Means ± standard deviations were calculated for continuous variables. Analysis of variance (ANOVA) was used to assess the relationship of the continuous variables to categories of flexibility levels. The differences between baseline and follow-up measurements were assessed by paired t-test and McNemar's non-parametric test. In the ANOVA, Scheffe's method was used to identify significant differences among mean values.

Pearson's correlation coefficients were used to analyze the relationships between the 5-year changes in cfPWV and baseline values of factors known to influence vascular stiffness and 5-year changes in these variables.

Analysis of covariance (ANCOVA) models were estimated to test differences in the annual rate of cfPWV [annual ΔcfPWV: (follow-up cfPWV—baseline cfPWV)/follow-up years] across flexibility levels.
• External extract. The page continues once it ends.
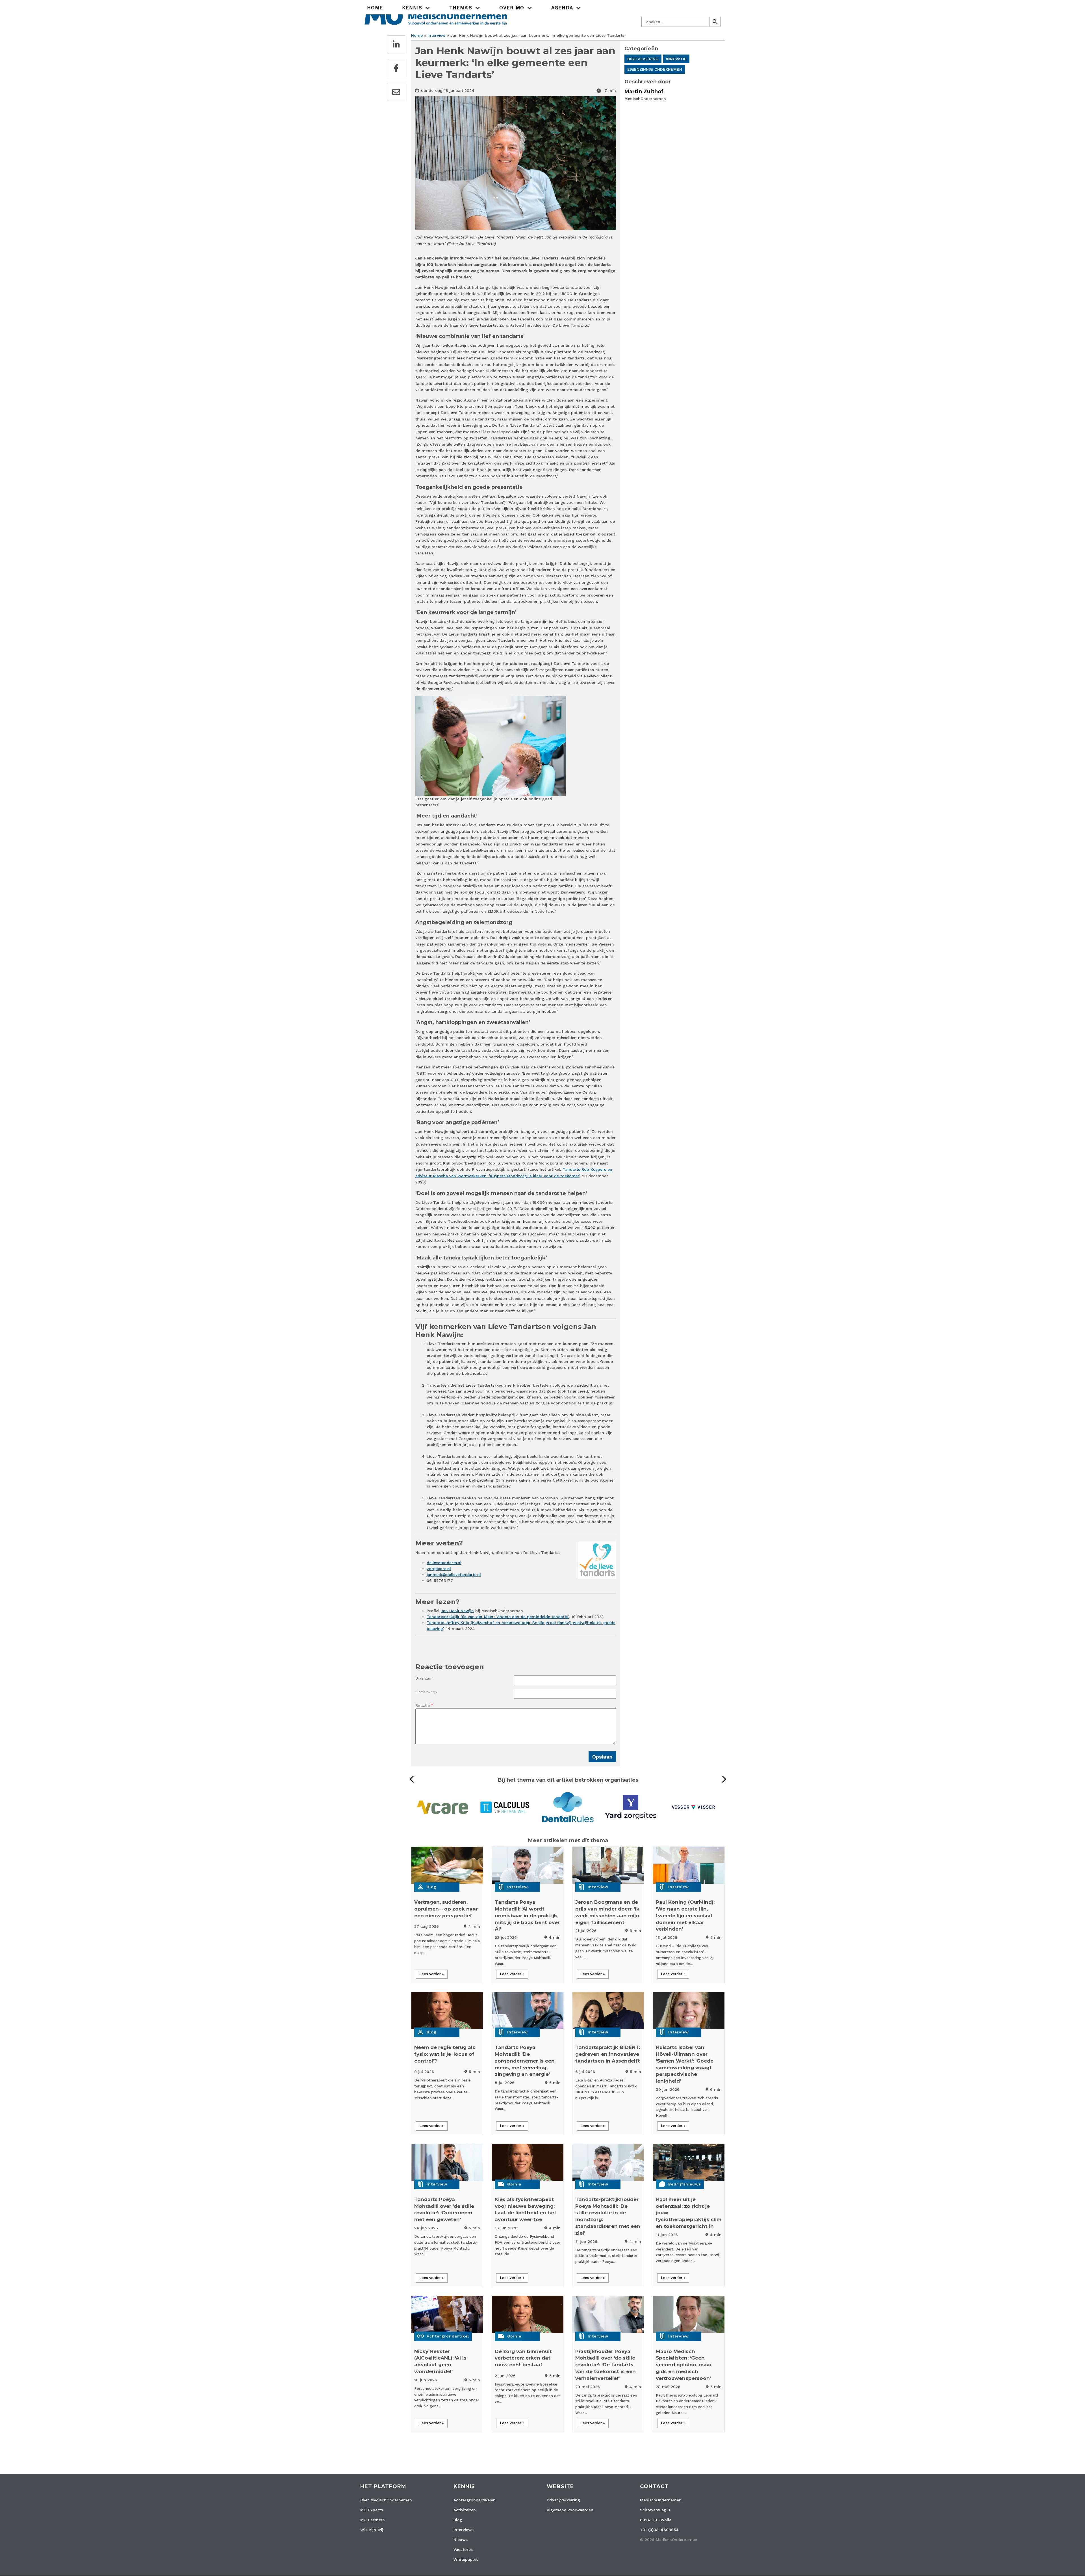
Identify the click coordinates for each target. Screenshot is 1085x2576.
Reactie (422, 1705)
The annual ΔcfPWV was entered as a dependent variable; the tertile flexibility category was entered as a fixed factor; and baseline age, weight, body fat, systolic blood pressure (SBP), HR, cfPWV, peak oxygen uptake, moderate physical activity time, vigorous physical activity time, and sex were entered as covariates for adjustment. Pairwise post-hoc comparisons were examined using a Bonferroni test. In ANCOVA, data were expressed as estimated marginal mean ± standard error.

A multiple regression analysis was used to determine the influences of baseline values of factors known to influence vascular stiffness and changes in these variables (annual rate of change) on the annual ΔcfPWV.

P values < 0.05 were considered statistically significant. Data were analyzed using SPSS software (IBM Japan v.20.0, Japan).